L’inassignable
On fait des grandes œuvres d’art un usage tout aussi déplacé lorsqu’elles servent les fins de l’éducation ou de la perfection personnelles, que lorsqu’elles servent quelque autre fin que ce soit.
— Hannah Arendt
Alors que, depuis juin dernier, l’État consulte artistes, administrateurs, quidams et autres acteurs et actrices de la «scène culturelle» sur la politique de la culture que devrait adopter le Québec, je m’interroge dans mon petit coin sur le malentendu institutionnel que recouvre le mot «culture» et sur ce qu’il y a d’inappropriable, d’inassignable au cœur de la littérature. Prête à courir le risque d’être taxée de puriste, je poserai que toute justification économique, sociale, nationale, politique, linguistique, psychologique ou morale de l’art et de la littérature dévoie la seule tâche intrinsèque d’une œuvre, laquelle consiste à nous mettre en contact avec ce qui, en nous comme dans le monde, résiste de façon vitale, absolue, à toute appropriation et à toute assignation. Puriste et absolutiste, oui, j’assumerai ces tares, pour autant qu’elles viennent nommer tant bien que mal une vision un peu insensée des œuvres, une quête de sens éperdue, traversée tantôt par le sublime tantôt par la sauvagerie, que la «culture» et les discours bienséants (et plus ou moins incultes) qu’elle suscite cherchent au moins autant à domestiquer qu’à recouvrir.
C’est pourquoi, loin de m’étonner du peu d’importance qu’on accorde à la littérature dans les médias et dans notre système d’éducation, où les cours de littérature continuent à exister parce qu’ils s’appellent des cours de français et qu’ils livrent leur lot de «compétences», ce sont les moments où les institutions semblent s’être laissées porter par une aspiration symbolique qui me paraissent relever d’un immense malentendu. Je pense à la belle histoire que l’on se raconte souvent sur la place de la culture et de la poésie durant la Révolution tranquille; aux cris que l’on pousse quand on regrette les beaux jours de la chaîne culturelle de Radio-Canada, de l’ONF, de l’université, de toutes ces institutions plus ou moins en ruines dont on s’épuise, moi la première, à défendre les fantômes.

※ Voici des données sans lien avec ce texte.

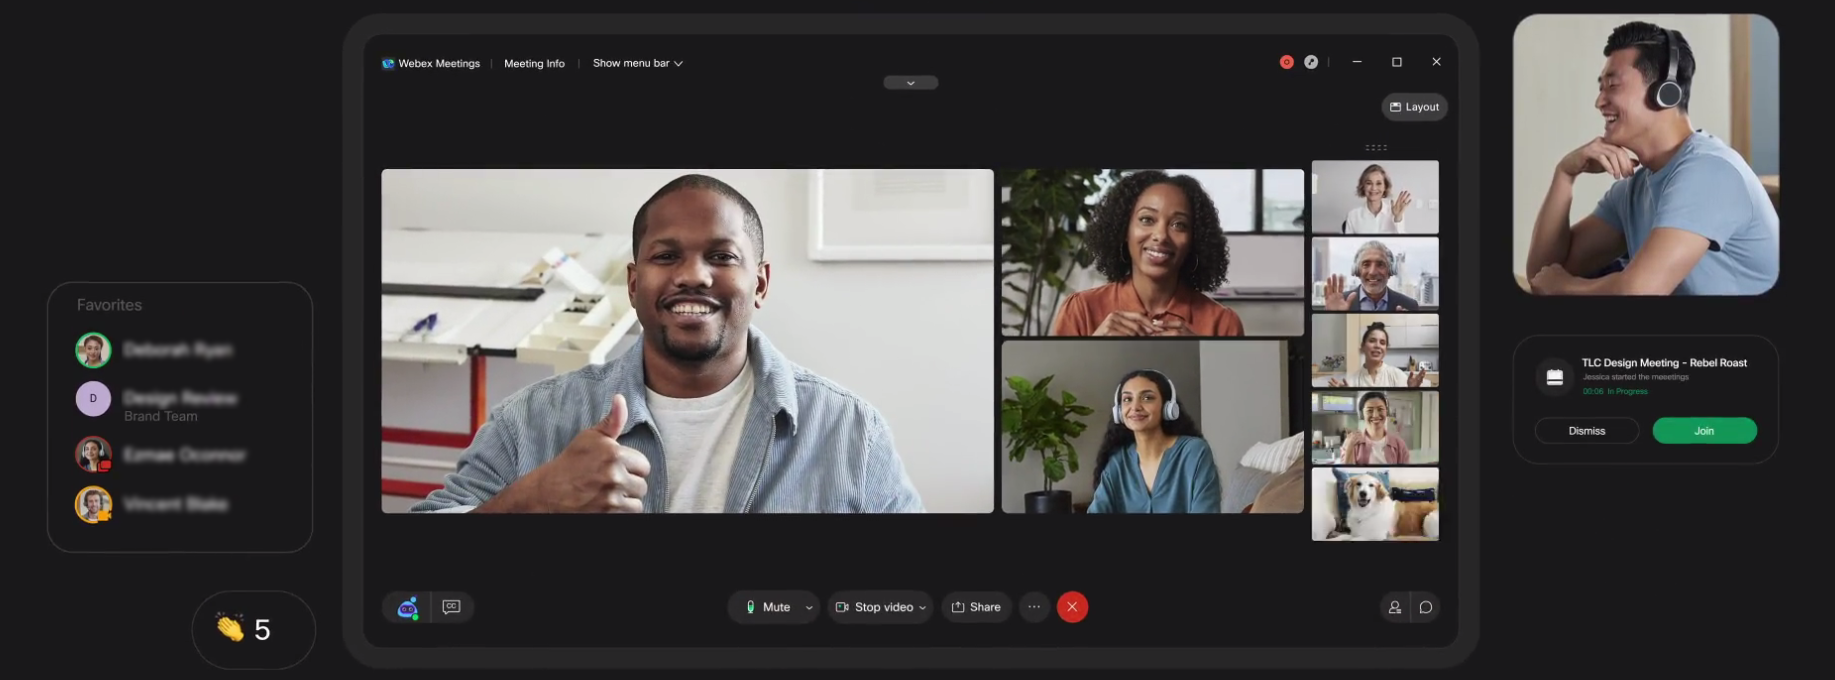1835x680 pixels.
Task: Open more options ellipsis button
Action: (1034, 607)
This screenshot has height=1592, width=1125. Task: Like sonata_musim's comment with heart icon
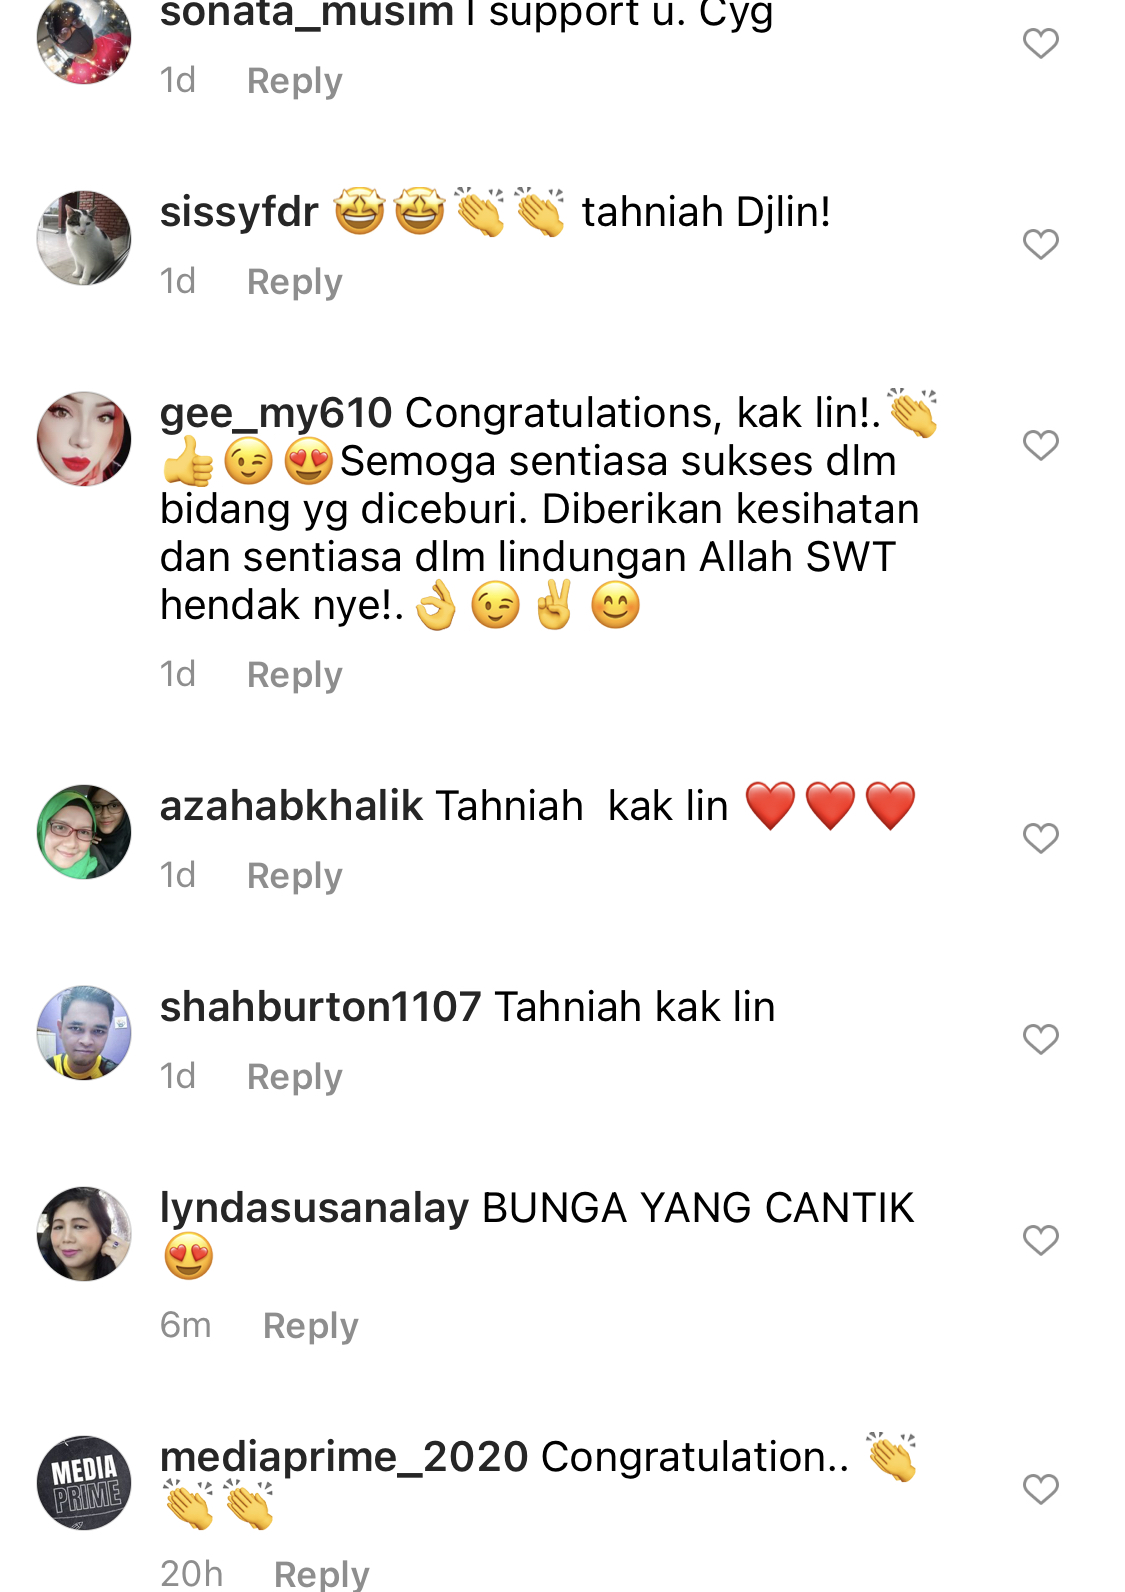[x=1040, y=43]
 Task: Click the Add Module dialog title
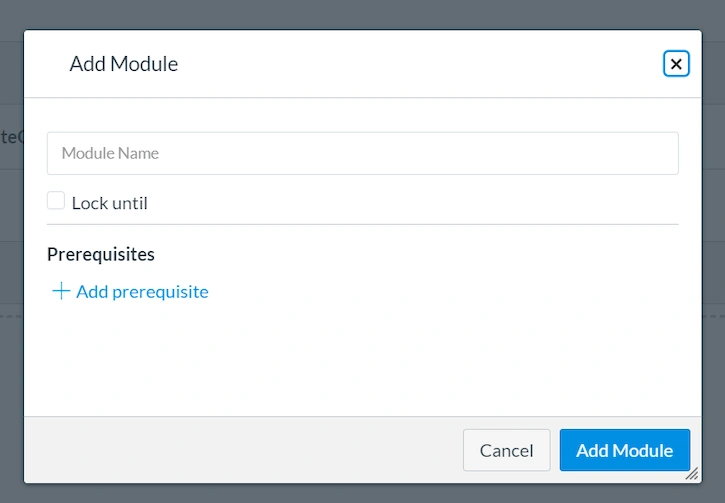pos(123,64)
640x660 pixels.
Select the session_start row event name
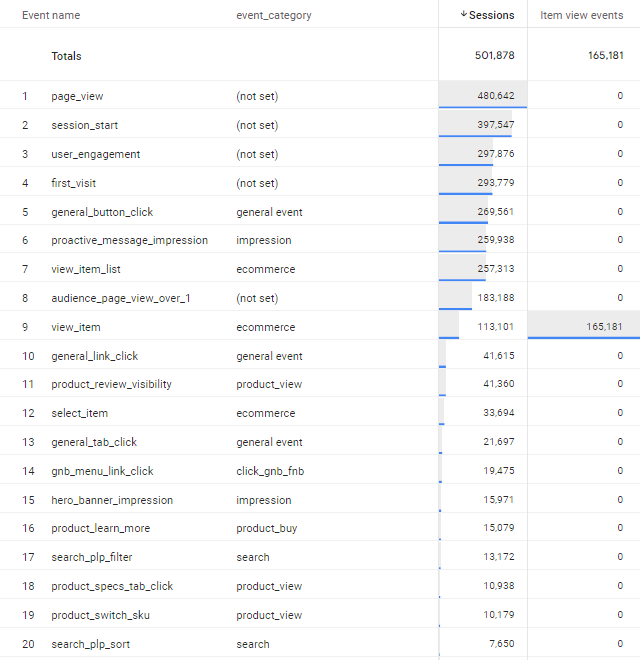click(83, 125)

Le malentendu tient à ce que fonder une institution, une nation, une école, est un geste dont la logique instituante de conservation et de développement, bien sûr nécessaire socialement, s’oppose toujours ultimement au pouvoir destituant qui se trouve à l’œuvre dans toute œuvre digne de ce nom, y compris lorsqu’elle est accaparée par l’institution.

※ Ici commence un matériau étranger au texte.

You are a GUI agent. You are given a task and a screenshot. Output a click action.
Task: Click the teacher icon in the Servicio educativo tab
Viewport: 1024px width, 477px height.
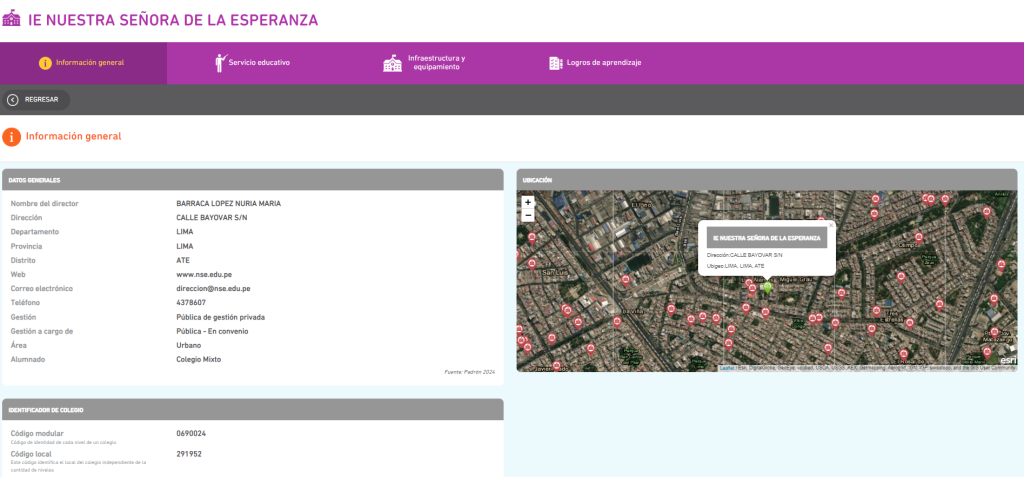click(x=221, y=63)
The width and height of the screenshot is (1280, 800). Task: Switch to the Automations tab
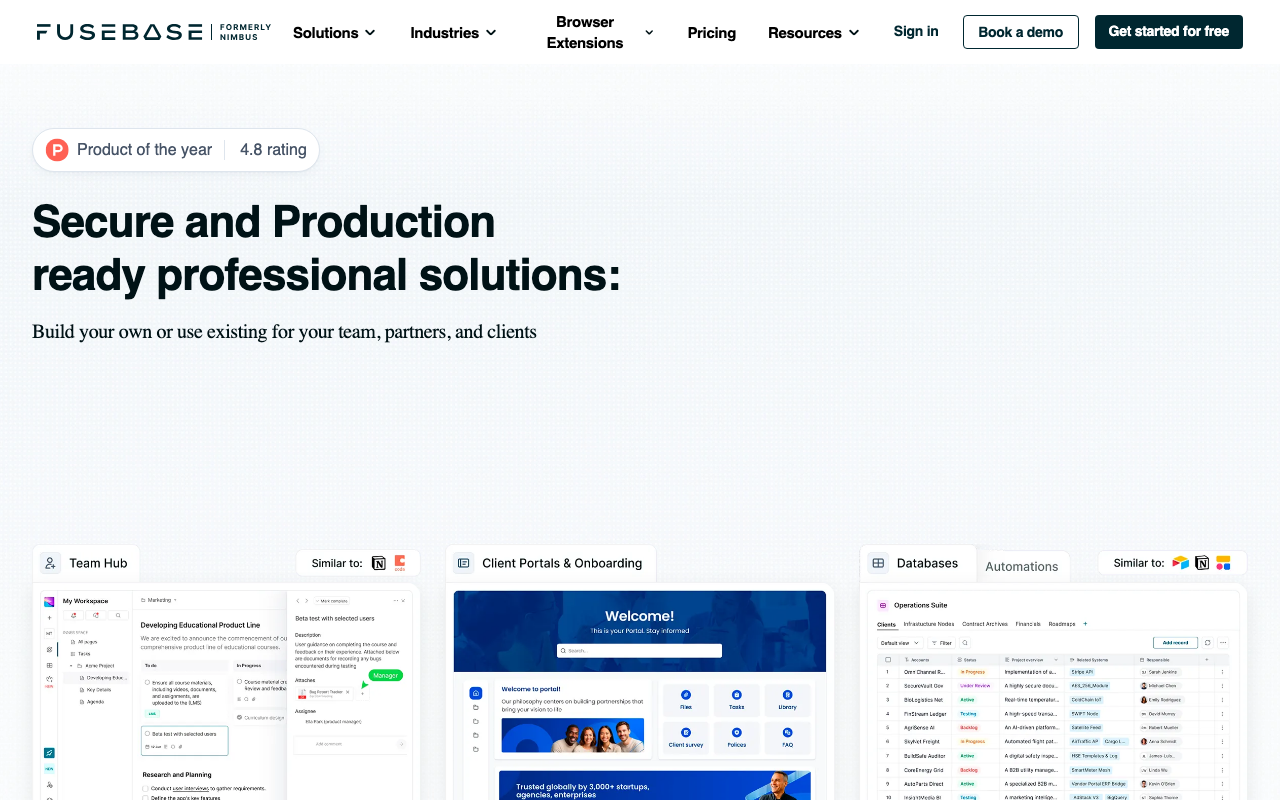[x=1021, y=566]
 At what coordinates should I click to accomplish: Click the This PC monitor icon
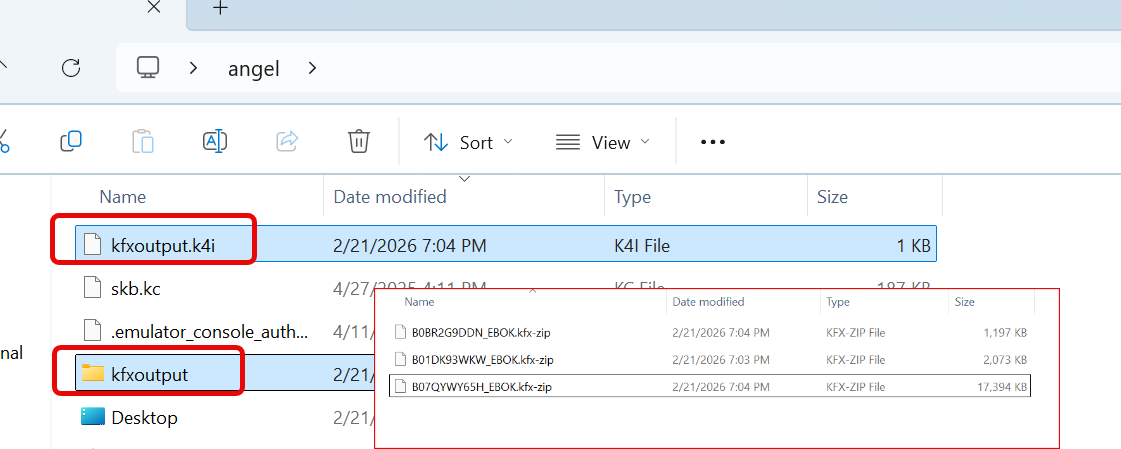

Ce malentendu recouvert et entretenu par le mot «culture» est d’autant plus grossier aujourd’hui que le pouvoir affiche le plus souvent sans vergogne son mépris du symbolique et des institutions elles-mêmes, ne cherchant même plus à faire bonne figure en faisant semblant que ses décisions peuvent reposer sur autre chose qu’un calcul cynique. Hannah Arendt a déjà, dans son essai «La crise de la culture», lumineusement déplié le passage du philistinisme inculte (du mépris pur et simple de ce qui n’est pas directement utile ou monnayable) au philistinisme cultivé de la modernité (à la valorisation de la culture comme valeur d’échange dans le cadre d’un processus d’édification personnelle et sociale), puis au philistinisme du consommateur contemporain: «Bien des auteurs du passé ont survécu à des siècles d’oubli et d’abandon, mais c’est encore une question pendante de savoir s’ils seront capables de survivre à une version divertissante de ce qu’ils ont à dire.» Le règne de l’insatiable dévoration consumériste n’est bien sûr pas révolu, ce qui n’est pas pour autant une invitation à devenir nostalgique d’une culture fonctionnant comme valeur d’échange dans le marché du raffinement social – ou de l’affirmation nationale. Nul besoin d’en être nostalgique, de toute façon, puisque ce marché connaît encore des sursauts dans notre société confuse où il est encore chic, malgré tout, d’être un «consommateur de produits culturels» et de faire partie de la «clientèle étudiante» investissant son capital existentiel au sein de l’«économie du savoir».
Frédérique Bernier enseigne la littérature au cégep de Saint-Laurent.